La direction du journal Libération estime qu'il faut 12 millions d'euros pour faire repartir le journal au bord de la faillite, a-t-on appris vendredi de source syndicale, mais les salariés restaient dans le flou vendredi après un comité d'entreprise sur les moyens d'y parvenir. "La direction nous a donné le montant de 12 millions d'investissements nécessaires. Mais qui apporterait l'argent ? Quand et comment est-ce qu'il arriverait ? Aujourd'hui, on n'a aucune précision sur ces questions", a confié une source syndicale à l'AFP à l'issue d'une réunion du comité d'entreprise (CE) du journal vendredi, qui a duré plus de trois heures.

Un montant de cet ordre "serait nécessaire pour remettre le journal à flot et financer les projets de développement", a confirmé à l'AFP une source proche de la direction, indiquant que celle-ci "travaille à un tour de table avec d'autres investisseurs pour mobiliser ce montant". La semaine dernière, l'homme d'affaires Bruno Ledoux, l'un des deux principaux actionnaires du journal, avait indiqué qu'il était prêt à investir lui-même dans ce tour de table mais "pas seul". Il avait aussi ajouté "réfléchir" au moyen d'apporter au journal l'immeuble actuellement loué par Libération, et dont M. Ledoux est actionnaire, ajoutant que "deux ou trois investisseurs" avaient déjà "manifesté leur intérêt à l'égard de ce projet".

Le sort du journal, à court d'argent, se jouera dans les prochaines semaines.
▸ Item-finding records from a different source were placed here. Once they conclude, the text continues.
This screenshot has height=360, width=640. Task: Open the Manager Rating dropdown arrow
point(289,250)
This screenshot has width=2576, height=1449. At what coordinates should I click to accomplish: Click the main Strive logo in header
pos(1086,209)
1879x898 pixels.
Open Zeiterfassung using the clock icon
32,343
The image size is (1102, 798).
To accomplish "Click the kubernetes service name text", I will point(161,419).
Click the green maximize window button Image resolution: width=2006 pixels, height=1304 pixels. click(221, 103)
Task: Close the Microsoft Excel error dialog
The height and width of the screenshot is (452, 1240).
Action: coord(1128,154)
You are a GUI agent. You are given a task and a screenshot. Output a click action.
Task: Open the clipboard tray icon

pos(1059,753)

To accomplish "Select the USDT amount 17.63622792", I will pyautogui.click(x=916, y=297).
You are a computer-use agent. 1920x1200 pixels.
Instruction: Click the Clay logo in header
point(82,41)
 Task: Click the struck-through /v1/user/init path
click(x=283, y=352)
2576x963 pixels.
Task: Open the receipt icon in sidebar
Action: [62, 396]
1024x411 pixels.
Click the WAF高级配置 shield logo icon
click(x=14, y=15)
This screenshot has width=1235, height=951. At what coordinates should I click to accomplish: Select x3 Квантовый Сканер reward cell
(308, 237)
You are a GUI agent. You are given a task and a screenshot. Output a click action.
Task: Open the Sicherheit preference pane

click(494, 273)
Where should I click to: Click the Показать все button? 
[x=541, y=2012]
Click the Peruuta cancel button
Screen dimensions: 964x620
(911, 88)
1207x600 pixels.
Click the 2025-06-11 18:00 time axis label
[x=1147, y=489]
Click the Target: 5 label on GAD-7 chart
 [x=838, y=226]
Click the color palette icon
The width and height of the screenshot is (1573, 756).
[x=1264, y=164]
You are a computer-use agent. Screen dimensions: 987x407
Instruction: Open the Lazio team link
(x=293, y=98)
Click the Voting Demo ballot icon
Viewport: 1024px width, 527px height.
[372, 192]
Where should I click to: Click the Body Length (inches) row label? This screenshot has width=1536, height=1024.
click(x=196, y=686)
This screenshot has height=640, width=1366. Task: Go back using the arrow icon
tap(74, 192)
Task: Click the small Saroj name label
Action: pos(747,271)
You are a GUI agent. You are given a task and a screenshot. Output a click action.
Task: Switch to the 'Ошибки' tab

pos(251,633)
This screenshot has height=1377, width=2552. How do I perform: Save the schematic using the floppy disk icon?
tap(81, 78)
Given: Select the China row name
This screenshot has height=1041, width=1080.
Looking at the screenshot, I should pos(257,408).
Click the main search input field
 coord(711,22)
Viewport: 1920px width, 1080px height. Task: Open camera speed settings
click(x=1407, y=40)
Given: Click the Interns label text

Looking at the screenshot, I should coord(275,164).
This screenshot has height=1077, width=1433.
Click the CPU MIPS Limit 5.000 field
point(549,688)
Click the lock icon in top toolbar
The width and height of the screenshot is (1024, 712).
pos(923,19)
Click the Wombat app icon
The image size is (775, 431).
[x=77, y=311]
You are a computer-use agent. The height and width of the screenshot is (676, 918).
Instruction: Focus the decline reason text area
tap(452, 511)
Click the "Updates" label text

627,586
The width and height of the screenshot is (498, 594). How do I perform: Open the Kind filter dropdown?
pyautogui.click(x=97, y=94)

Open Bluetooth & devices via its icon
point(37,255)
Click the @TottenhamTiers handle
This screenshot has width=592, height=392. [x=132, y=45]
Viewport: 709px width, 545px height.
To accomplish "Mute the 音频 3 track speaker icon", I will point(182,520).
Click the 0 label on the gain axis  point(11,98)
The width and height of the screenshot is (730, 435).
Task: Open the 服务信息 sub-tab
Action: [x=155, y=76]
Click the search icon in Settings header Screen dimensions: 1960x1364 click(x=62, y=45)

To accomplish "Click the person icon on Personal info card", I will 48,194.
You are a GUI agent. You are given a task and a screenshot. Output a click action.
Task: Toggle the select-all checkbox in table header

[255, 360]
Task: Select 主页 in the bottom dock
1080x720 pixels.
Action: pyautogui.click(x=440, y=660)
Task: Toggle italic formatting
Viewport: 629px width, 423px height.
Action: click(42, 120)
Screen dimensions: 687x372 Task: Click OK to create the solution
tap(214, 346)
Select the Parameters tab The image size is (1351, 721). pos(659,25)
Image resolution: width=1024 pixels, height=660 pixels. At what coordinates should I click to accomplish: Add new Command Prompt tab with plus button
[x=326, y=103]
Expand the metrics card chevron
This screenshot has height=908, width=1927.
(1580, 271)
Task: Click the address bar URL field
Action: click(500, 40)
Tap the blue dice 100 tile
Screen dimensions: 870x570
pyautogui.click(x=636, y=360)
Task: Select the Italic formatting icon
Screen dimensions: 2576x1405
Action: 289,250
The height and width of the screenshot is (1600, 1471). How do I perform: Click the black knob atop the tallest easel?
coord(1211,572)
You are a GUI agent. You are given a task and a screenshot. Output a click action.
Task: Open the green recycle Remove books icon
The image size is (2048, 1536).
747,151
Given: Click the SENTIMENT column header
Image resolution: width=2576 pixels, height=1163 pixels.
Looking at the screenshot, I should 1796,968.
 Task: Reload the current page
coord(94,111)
La direction avait évoqué la semaine dernière une solution "courant mars". "Dès le mois de mars, des financements seront mobilisés pour pouvoir continuer l'activité et mener sereinement les négociations sur le tour de table", a indiqué vendredi à l'AFP François Moulias, nouveau président du directoire du journal. "Je n'ai pas donné de délai, mais j'ai dit que mon objectif est d'avoir quelque chose qui commence à se structurer courant avril", a-t-il ajouté.